**Teks Hasil Ekstraksi**
════

Baru saja dua orang teman meninggalkan rumah ketika seorang teman yang biasa saya panggil Pak Haji datang. Seperti biasa Pak Haji selalu bersilaturahi ke rumah. Pak Haji adalah seorang pedagang sop yang sudah cukup dikenal di daerah saya. Segmen pembelinyapun untuk kalangan menengah ke atas. Bagi saya, membeli satu porsi sop di Pa Haji sama saja dengan uang belanja istri untuk satu hari.
Pak Haji adalah orang yang selalu berfikir dengan logika, karenanya saya terkadang membahas hal-hal yang dapat dicerna dengan akal sehat dengannya.
Sambil duduk Pa Haji memperhatikan barang-barang yang saya pegang. Sebelum ia bertanya, saya dahului dengan penjelasan.
“Barang-barang ini dari teman-teman yang baru pulang itu, ji. Mau saya buang di sungai,” kataku.
“Ya, kalau tidak mau menampung biar saya saja yang simpan,” ujarnya.
“Serius, ji?” tanya saya. “Terus terang haji kan tahu, saya ngak mau berhubungan dengan barang-barang seperti ini,” tambah saya.
“Ya sudah, sini saya yang simpan.” Balas haji.
Setelah Pa Haji pulang, saya catat dalam buku harian bahwa barang tersebut disimpan oleh Pa haji dan dalam hati saya ingin memantau perkembangan selanjutnya.
Sekitar 3 hari kemudian Pa haji datang berkunjung dan menceritakan bahwa ia merasa heran karena lampu listrik di rumahnya sering mati dan harus diganti yang baru. Saya hanya membalasnya mungkin karena memang sudah terlalu lama, maka sudah waktunya untuk diganti yang baru.
Satu minggu kemudian Pa Haji berkunjung lagi. Kali ini ia melaporkan bahwa sanyo untuk menyedot air ke bak mandi rusak dan harus diganti yang baru. Saya coba tawarkan kepadanya cadangan sanyo yang masih baru yang saya miliki, namun ia menolak dan akan membeli sendiri.

════

**Tugas 1**
Tentukan apakah setiap pernyataan berikut sesuai dengan cerita tentang Pak Haji di atas. Jawab ya atau tidak, lalu kutip kata-kata yang menentukan.
(a) Pak Haji berdagang sop.
(b) Pak Haji menerima sanyo cadangan yang ditawarkan kepadanya.
(c) Barang-barang yang dipegang pencerita berasal dari teman-teman yang baru pulang.
**Tugas 2**
Berdasarkan cerita tentang Pak Haji di atas, jelaskan mengapa pencerita terkadang membahas hal-hal yang dapat dicerna akal sehat dengan Pak Haji.
**Tugas 3**
Jawab pertanyaan berikut berdasarkan cerita tentang Pak Haji di atas.
(a) Bagi pencerita, membeli satu porsi sop di tempat Pak Haji sama dengan apa?
(b) Ke mana barang-barang itu semula hendak dibuang?
(c) Berapa lama kemudian Pak Haji datang dan bercerita tentang lampu listrik di rumahnya?

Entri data

════

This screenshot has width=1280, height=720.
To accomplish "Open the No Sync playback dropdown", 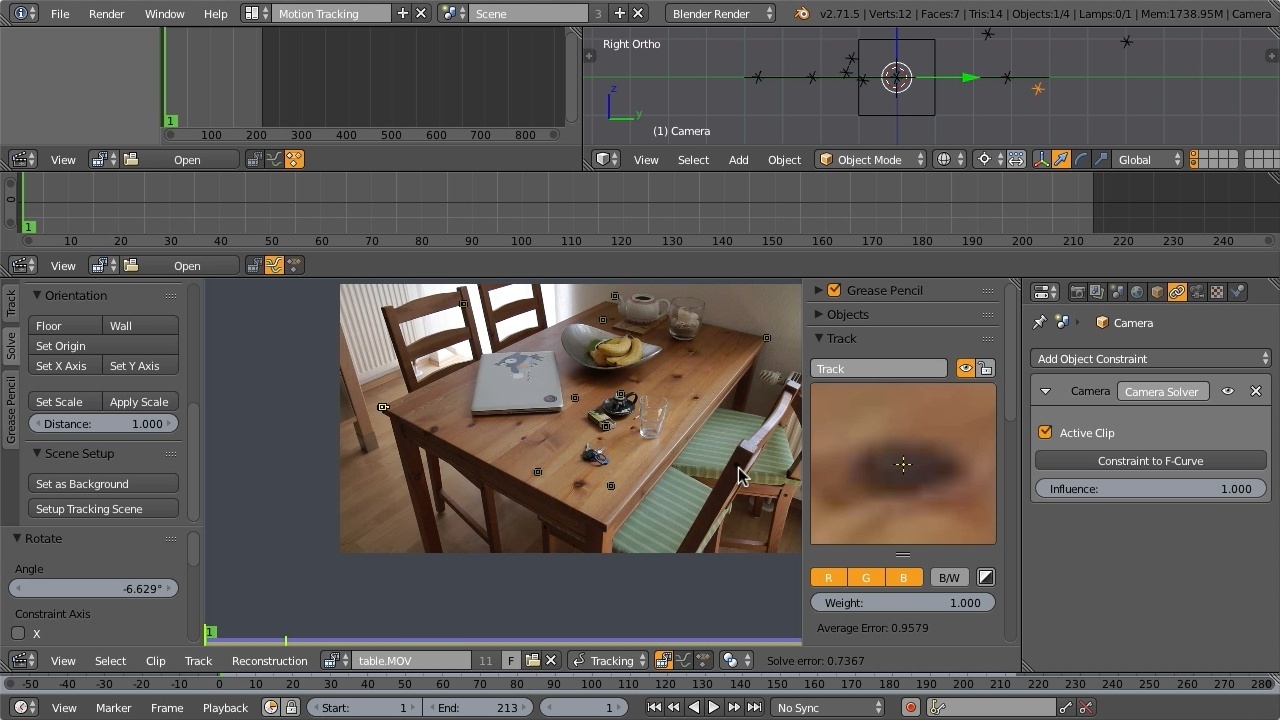I will click(828, 707).
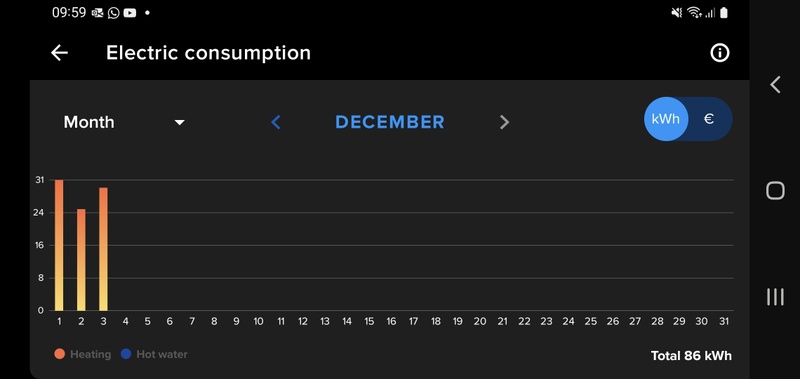Screen dimensions: 800x379
Task: Toggle Hot water series in legend
Action: (154, 354)
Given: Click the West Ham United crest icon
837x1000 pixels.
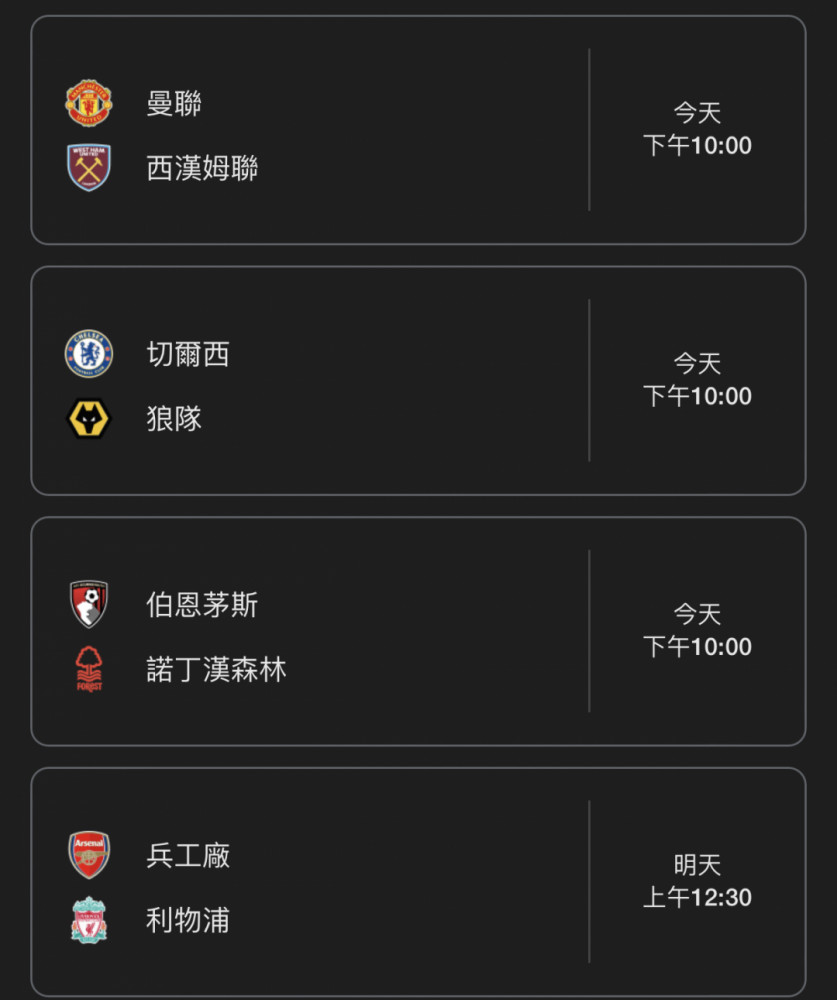Looking at the screenshot, I should [x=89, y=167].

════

**Jawaban Tugas 1**
(a) Ya: "Pak Haji adalah seorang pedagang sop yang sudah cukup dikenal di daerah saya."
(b) Tidak: "namun ia menolak dan akan membeli sendiri."
(c) Ya: "Barang-barang ini dari teman-teman yang baru pulang itu, ji."

**Jawaban Tugas 2**
Pak Haji selalu berpikir dengan logika. Karena itu, pencerita terkadang membahas hal-hal yang dapat dicerna dengan akal sehat bersamanya.

**Jawaban Tugas 3**
(a) Sama dengan uang belanja istri untuk satu hari.
(b) Ke sungai.
(c) Sekitar 3 hari kemudian.